Fracturing and crystal plastic behavior of garnet under seismic stress in the
dry lower continental crust (Musgrave Ranges, Central Australia)
Abstract. Garnet is a high strength mineral compared to other common minerals such as quartz and feldspar in the felsic crust. In felsic mylonites, garnet typically occurs as porphyroclasts that mostly evade deformation, except under relatively high temperature conditions. The microstructure of granulite facies garnet in felsic lower-crustal rocks of the Musgrave Ranges (Central Australia) records both fracturing and crystal-plastic deformation.
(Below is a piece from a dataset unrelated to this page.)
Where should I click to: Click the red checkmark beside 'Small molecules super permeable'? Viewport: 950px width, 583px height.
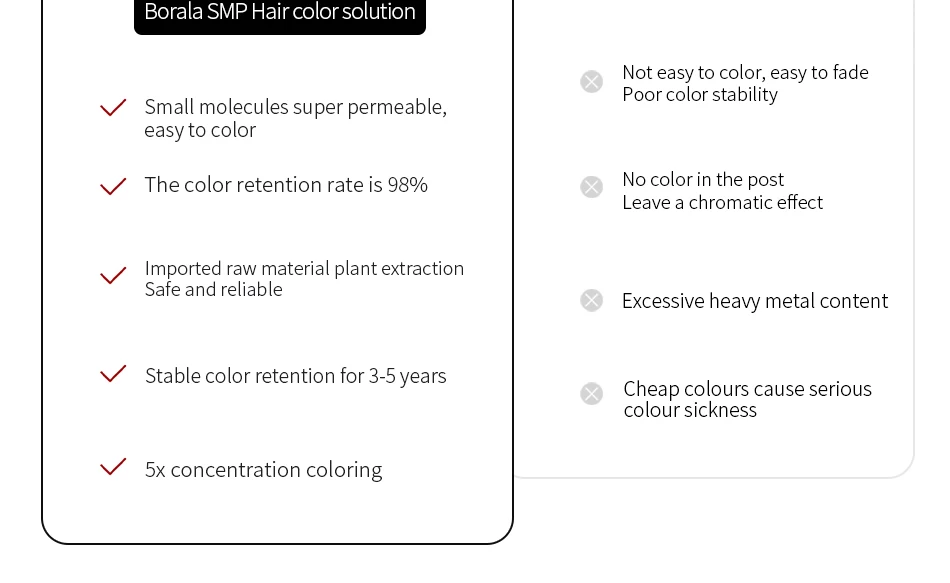(113, 107)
Granulite facies metamorphism at ~ 1200 Ma generally dehydrated the rocks and produced mm-sized garnets in peraluminous gneisses. A later ~ 550 Ma overprint under sub-eclogitic conditions (600–700 °C, 1.1–1.3 GPa) developed shear zones and with abundant pseudotachylyte, coeval with the neocrystallization of fine-grained, high-calcium garnet. The granulitic fractured garnet porphyroclasts in mylonites show high calcium content along rims and fractures. However, in certain cases, these rims are narrower than equivalent rims along original grain boundaries, indicating contemporaneous diffusion and fracturing of garnet. The fractured garnets exhibit internal crystal-plastic deformation, that coincide with areas of enhanced diffusion, usually along zones of crystal lattice distortions and dislocation walls and by subgrain rotation recrystallization. Fracturing of garnet under dry lower crustal conditions, in an otherwise viscously flowing matrix, requires transient high differential stress, most likely related to seismic rupture, consistent with the coeval development of abundant pseudotachylyte.